Home languages are important for cultural identification and should be promoted. Socio-cultural factors need to be taken into account when parents decide what language to teach their children. Parents should communicate with their children in the language they find best and only once the child has developed their speech should parents promote learning additional languages. Generally, English is the universal and ubiquitous communication language, and it is advisable for parents to add this as an additional language for communication opportunities and social integration.
“All children mature at different times, and if some milestones have not been met, this is not necessarily a point of worry”
What’s normal and when to worry
I must emphasise: “All children mature at different times, and if some milestones have not been met, this is not necessarily a point of worry. Some happen before and others after. Speech is about communicating verbally and non-verbally,” Strahlendorf says.
If your 3-year-old toddler doesn’t use at least 200 words, doesn’t ask for things by name or when parents and others find it difficult to understand their messages – these can be signs of a speech delay.
Sometimes speech can be impaired due to an array of factors such as speech and language disorders (childhood apraxia of speech) due to premature birth, hearing loss, lack of stimulation, autism, neurological problems, intellectual disabilities and problems with the mouth, tongue or palate i.e. ankyloglossia (being tongue-tied). A speech therapist would be able to do the correct assessment, if you believe this to be a speech related issue.
What parents can do if they suspect there’s a problem
If a child experiences a prolonged delay that involves the inability to say and repeat previously learned words, there may be underlying triggers that may affect your child’s speech.
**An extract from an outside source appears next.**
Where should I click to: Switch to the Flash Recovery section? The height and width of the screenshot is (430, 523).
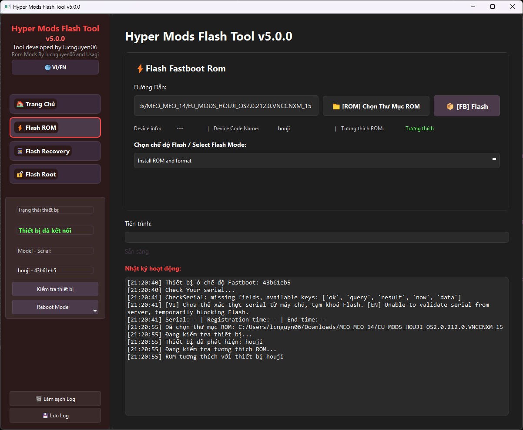click(x=55, y=151)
These could be developmental, emotional or physical triggers. An educational psychologist working along with a speech therapist can assist in providing a psycho-educational assessment and speech therapy. Parents should take their children to their GP to check their eyes and ears. This rules out some of the potential areas relating to speech issues.
Generally, parents should try to stick to one language during the formative years. Thereafter, learning an additional language should be easier to grasp, as the word-object associations are reinforced.
Additionally, mixing languages that are phonetically different and alphabetically diverse can also be an added challenge in the formative years.
In order to stimulate your child, do not speak to them in a ‘baby voice’, as they will learn words in this way. Using baby words, creates the incorrect object-word association, and can also create a disconnect in generally used words, when your toddler communicates with other children and adults. Speaking normally will aid their speech development. See if strangers understand your toddler as parents become accustomed to their toddler’s speech mannerism and may overlook obvious speech issues.
Parents should also get their toddlers to speak as much as possible, through songs, bedtime stories and asking them questions.
“Parental involvement is critical in the formative years of your child’s speech, as communication is the essence to human life and society. It starts with reading bedtime stories and getting your child to express their verbal and non-verbal language,” says Strahlendorf.